ESTERILIDAD CRECIENTE

La desertificación, o desertización, se define como la disminución o destrucción del potencial biológico del suelo. Es cuando el suelo fértil se torna estéril o llega a ser un desierto. Se considera que este lamentable fenómeno ha sido causa de la decadencia de cientos de civilizaciones, a través del tiempo.

Las mayores consecuencias de la desertificación son los procesos de degradación que sufre el ambiente y la pérdida del potencial productivo de la tierra. Las causas pueden ser tanto naturales como antropogénicas (humanas).

La tala irracional de la vegetación, entre otras actividades del hombre, contribuye a que los desiertos en nuestra costa sigan creciendo.

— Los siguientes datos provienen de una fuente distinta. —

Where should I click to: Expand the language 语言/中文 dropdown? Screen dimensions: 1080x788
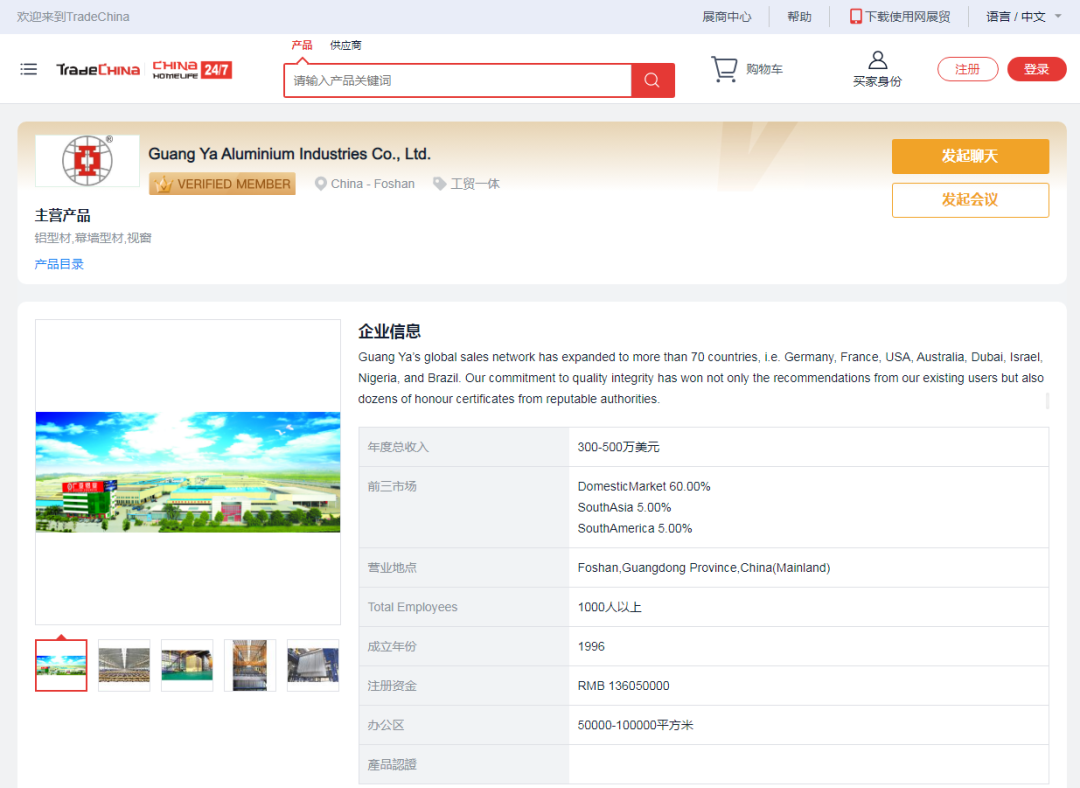tap(1022, 17)
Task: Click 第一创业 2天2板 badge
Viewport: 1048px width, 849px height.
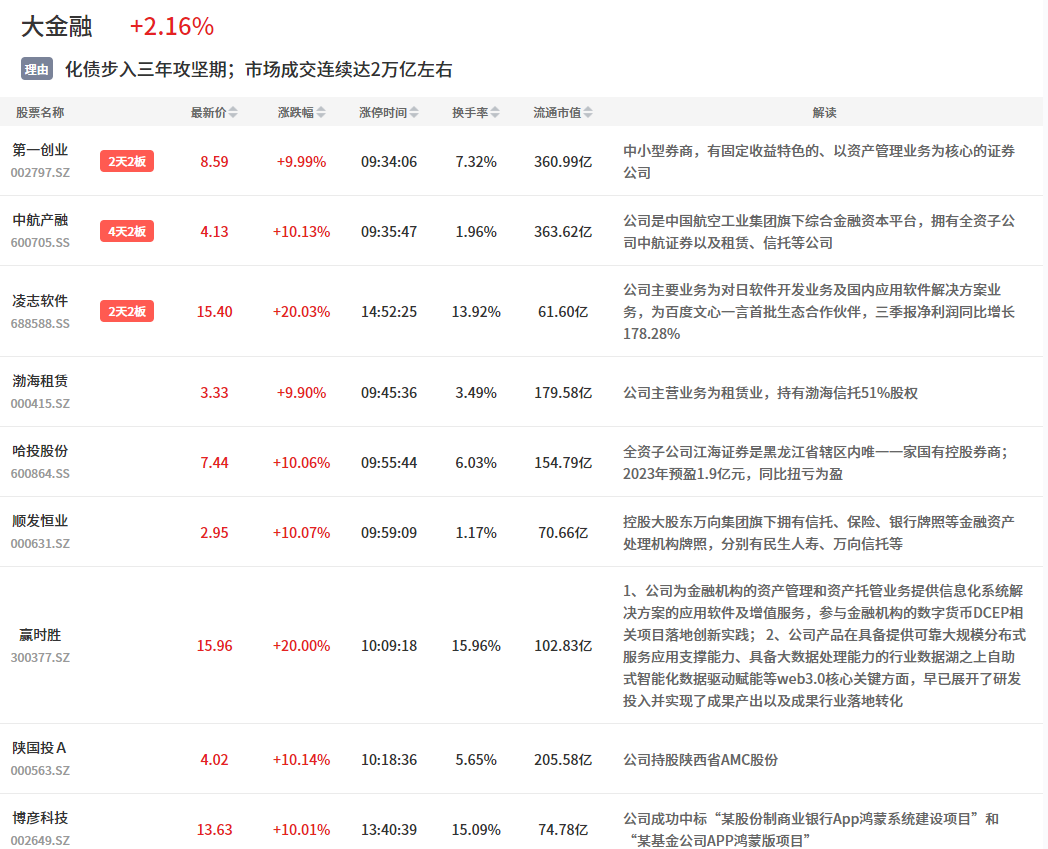Action: click(127, 161)
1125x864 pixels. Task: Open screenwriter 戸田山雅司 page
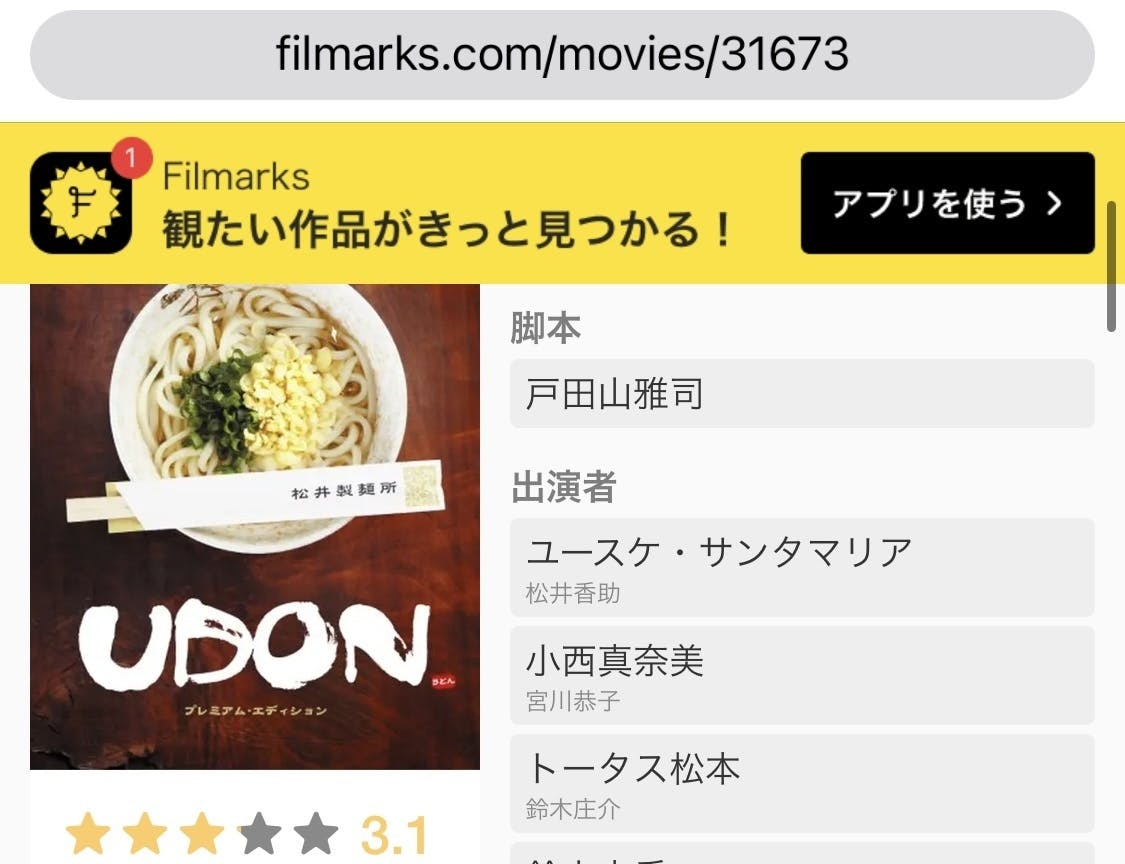(x=802, y=394)
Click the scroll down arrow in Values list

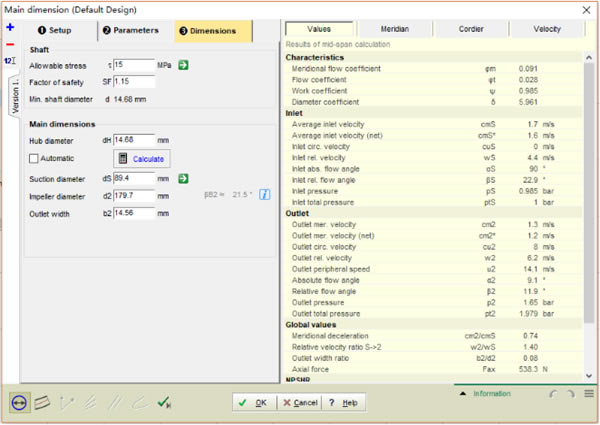pyautogui.click(x=589, y=376)
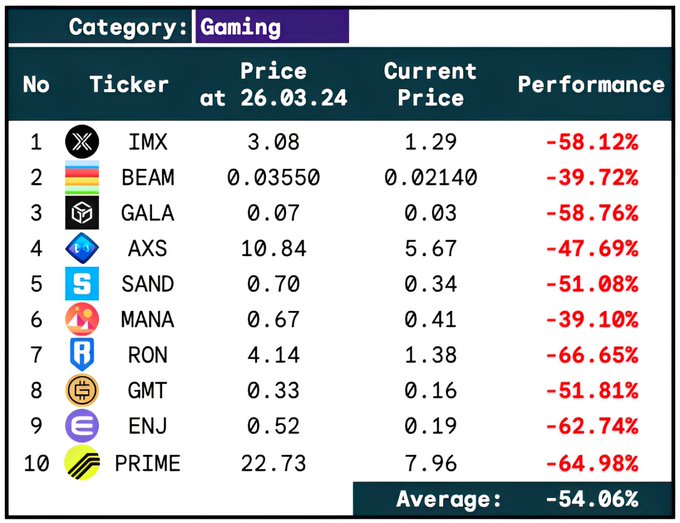Select the GALA cube logo icon
The height and width of the screenshot is (523, 680).
(x=82, y=213)
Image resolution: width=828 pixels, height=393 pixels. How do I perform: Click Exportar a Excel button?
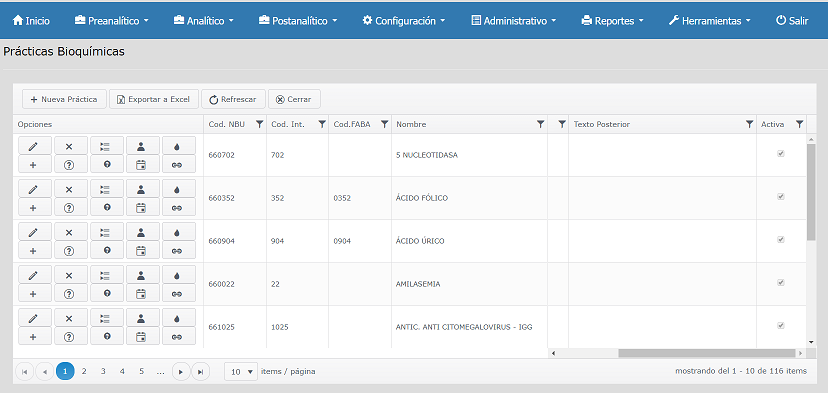point(154,99)
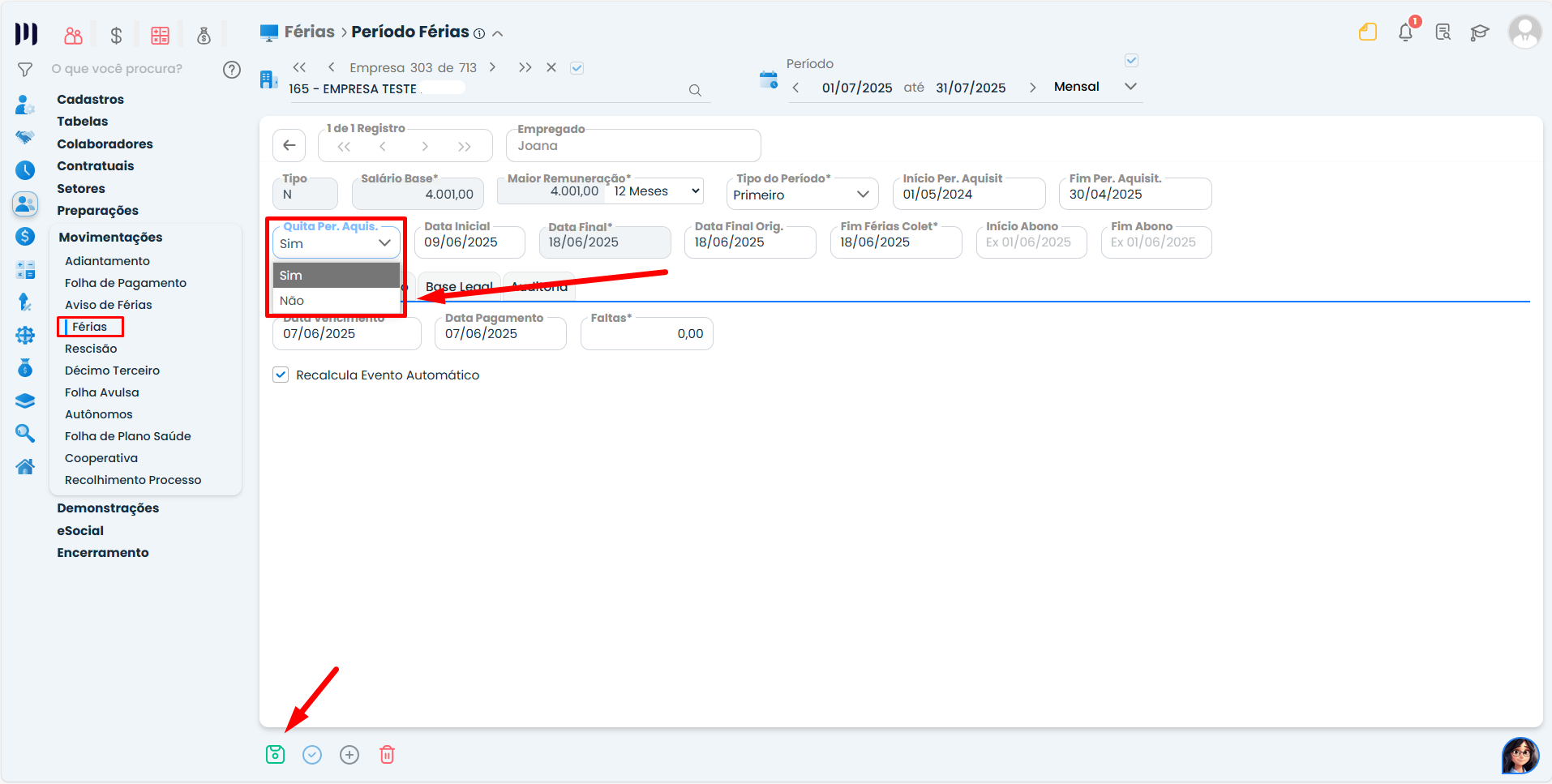Viewport: 1552px width, 784px height.
Task: Click the circular checkmark confirm icon
Action: tap(312, 755)
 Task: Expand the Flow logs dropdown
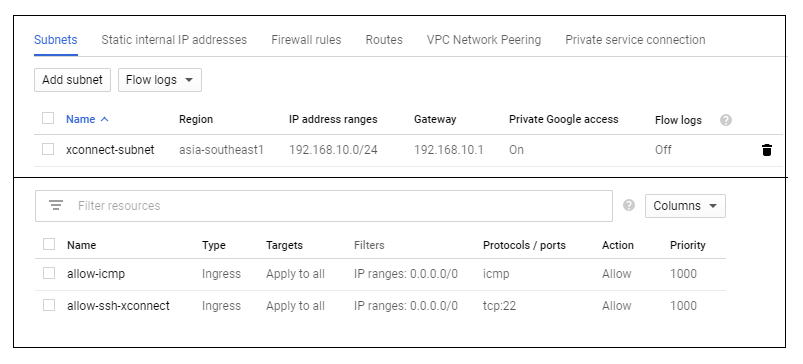click(x=160, y=80)
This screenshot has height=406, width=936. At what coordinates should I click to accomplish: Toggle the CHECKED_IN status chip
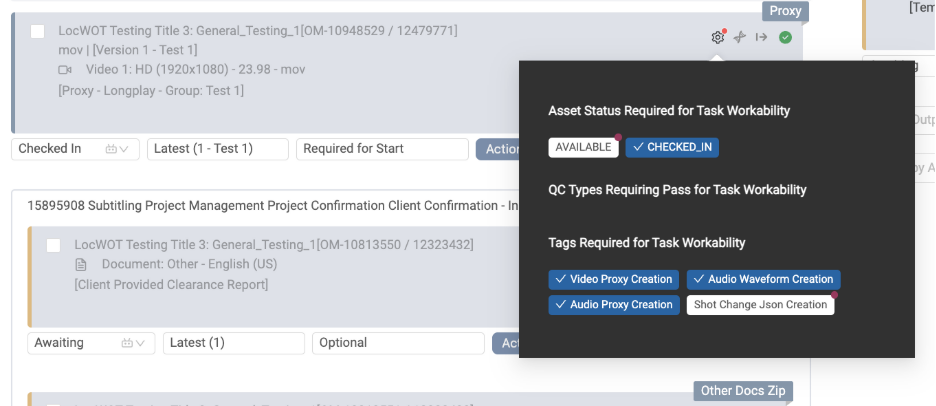click(672, 147)
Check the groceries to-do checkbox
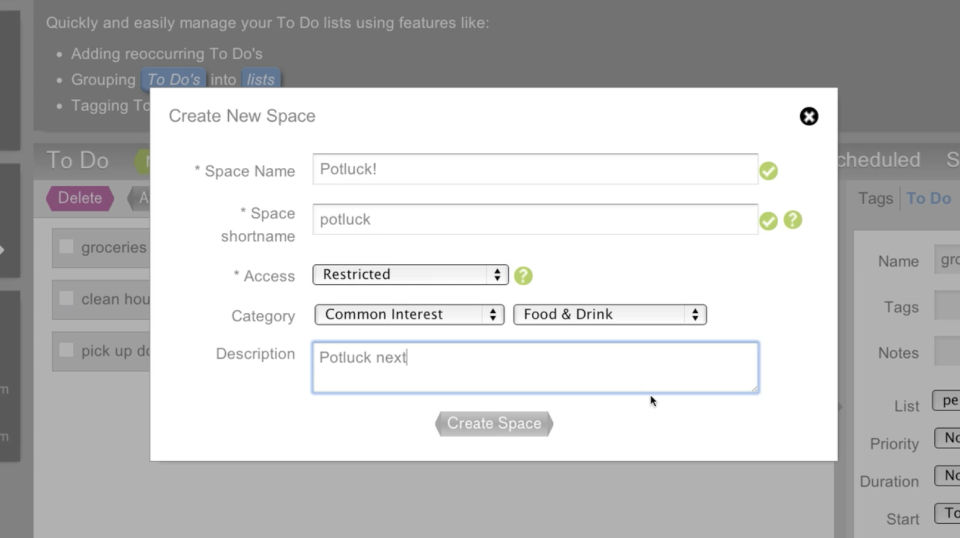The image size is (960, 538). (x=66, y=247)
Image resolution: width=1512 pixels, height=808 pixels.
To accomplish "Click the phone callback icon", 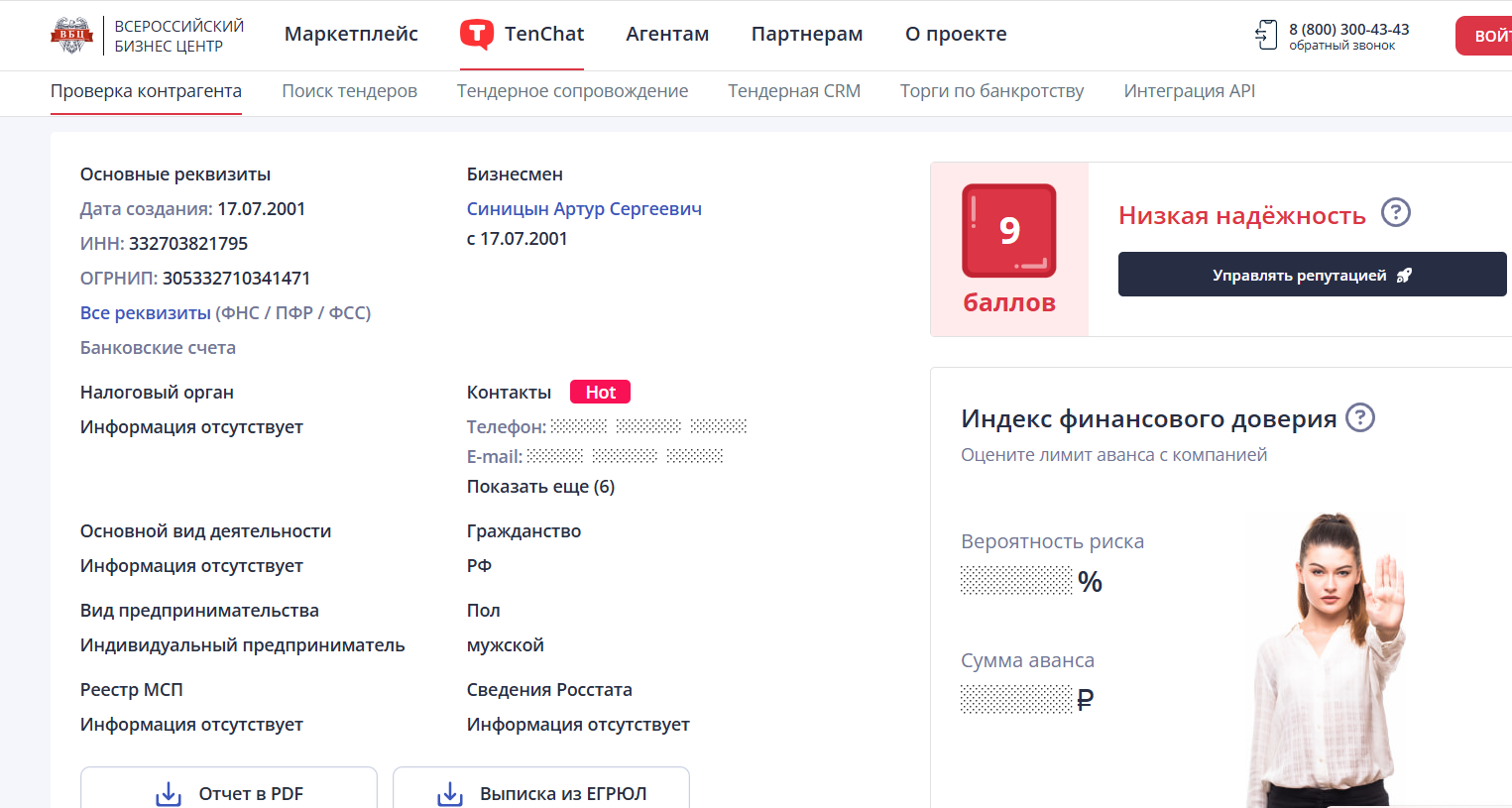I will tap(1266, 35).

No prever y detener el daño ecológico causado por esta actividad puede tener graves consecuencias.

EL LAMENTO DE LA VIRGEN

Un reciente recorrido por "Montes de la Virgen" nos mostró el alarmante estado de este ecosistema dunícola que padece un evidente proceso de desertificación y deterioro. El negativo impacto ambiental se deriva, principalmente, de dos actividades extractivas: leña y arena. Se está sufriendo la pérdida gradual valores biológicos, ecológicos y escénicos.

El desempleo de amplios sectores de la población no puede, ni debe, usarse de argumento para justificar la agresión contra la Naturaleza y la propia existencia humana, verdaderos signos de Dios en la Creación. Está en juego la existencia de los "Montes de la Virgen". Paraje singular y valioso para Lambayeque y Chiclayo, y la costa peruana en general.

PROYECTO SALVADOR Para el ingeniero Carlos Zanoni, experto en Recursos Naturales Renovables y presidente de la asociación "Forestal", con sede en Chiclayo, resulta "acertado el proyecto: "Parque Ecológico Recreacional y Zoológico Montes de la Virgen", de la Municipalidad Provincial de Lambayeque". Según el referido científico, así se podrá conservar este patrimonio natural, recuperarlo y aprovechar racionalmente sus riquezas en beneficio de la comunidad.

Entre los objetivos del proyecto municipal se espera contribuir al solaz de la población, revalorar la flora y fauna nativa del desierto y crear un polo de desarrollo eco-turístico, tomando en cuenta los múltiples vestigios culturales existentes en esa parte del norte.